Could someone point me to a good TW rom De-bloated tweaked, trying to update a friends phone it's currently on 2.1 stock rooted. Hoping I can do this with clockwork recovery.


----------



## bdubs4200

Eewww touchwiz... 2.1.... yuck  well, its been ages since I've ran 2.1 even 2.2 on here but if your looking for 2.1 specifically check out team whiskey. They were my #1 pick for Sammy modded roms. 2.1 and 2.2. But dude if I may suggest, check out phiremod fusion. Its built off cm7, 2.3.7, and its gorgeous, fast, and offers TOOONNS(!) of new features.







its my stable rom I always fall back to after testing ICS and other experimental roms.


----------



## bdubs4200

And btw yes. CWM (recovery) will be your best friend. Flash a 2.2 rom then I HIGHLY recommend trying phiremod fusion. Let every rom sit for at least 10 mins before first boot.

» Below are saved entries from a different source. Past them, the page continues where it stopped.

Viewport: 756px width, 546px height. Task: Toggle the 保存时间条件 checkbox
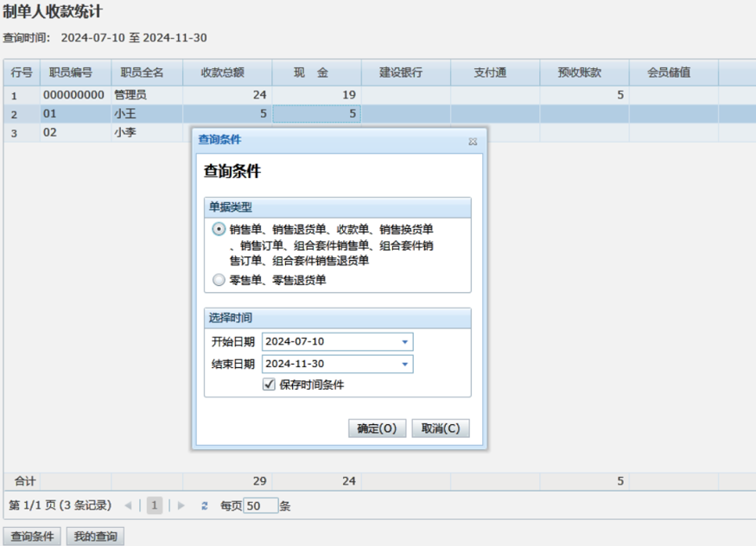[270, 384]
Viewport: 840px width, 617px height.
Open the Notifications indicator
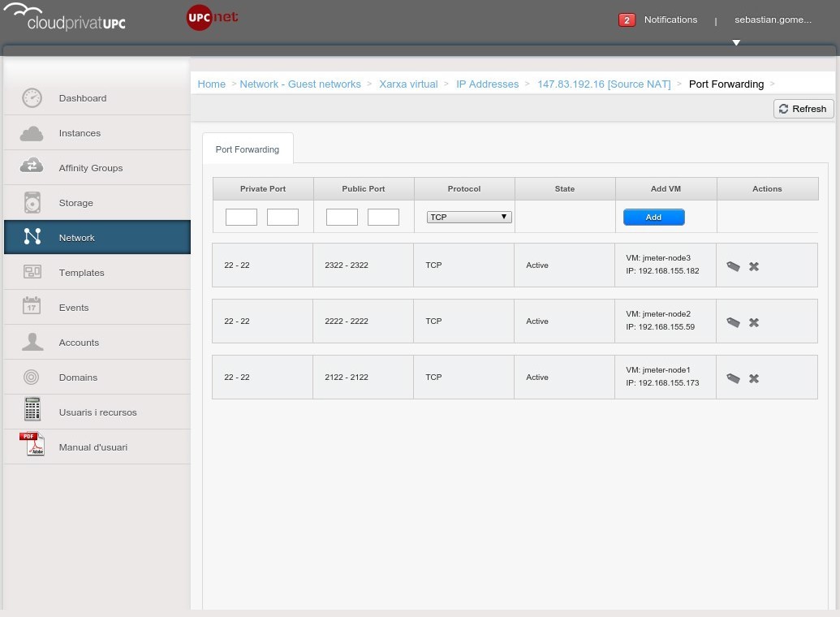[x=658, y=19]
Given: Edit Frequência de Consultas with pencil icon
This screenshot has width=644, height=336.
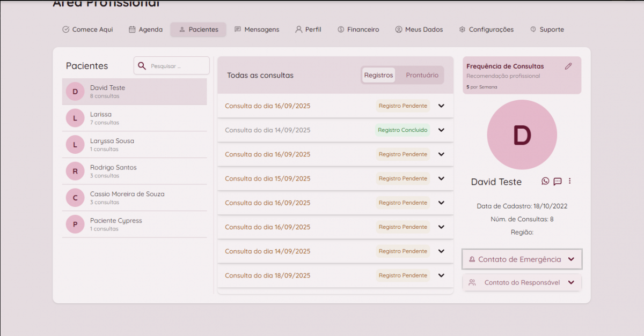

Then reboot n let sit for 5... DONT PLAY! I know its hard but it'll be butter after that.


----------



## bowtieduece

bdubs4200 said:


> And btw yes. CWM (recovery) will be your best friend. Flash a 2.2 rom then I HIGHLY recommend trying phiremod fusion. Let every rom sit for at least 10 mins before first boot. Then reboot n let sit for 5... DONT PLAY! I know its hard but it'll be butter after that.


With the cyanogen guys dropping support for the vibrant and the fact that he knows nothing about Android,I just want to give him something stable and stock.thanks for the tips I'll look up these team whiskey roms.


----------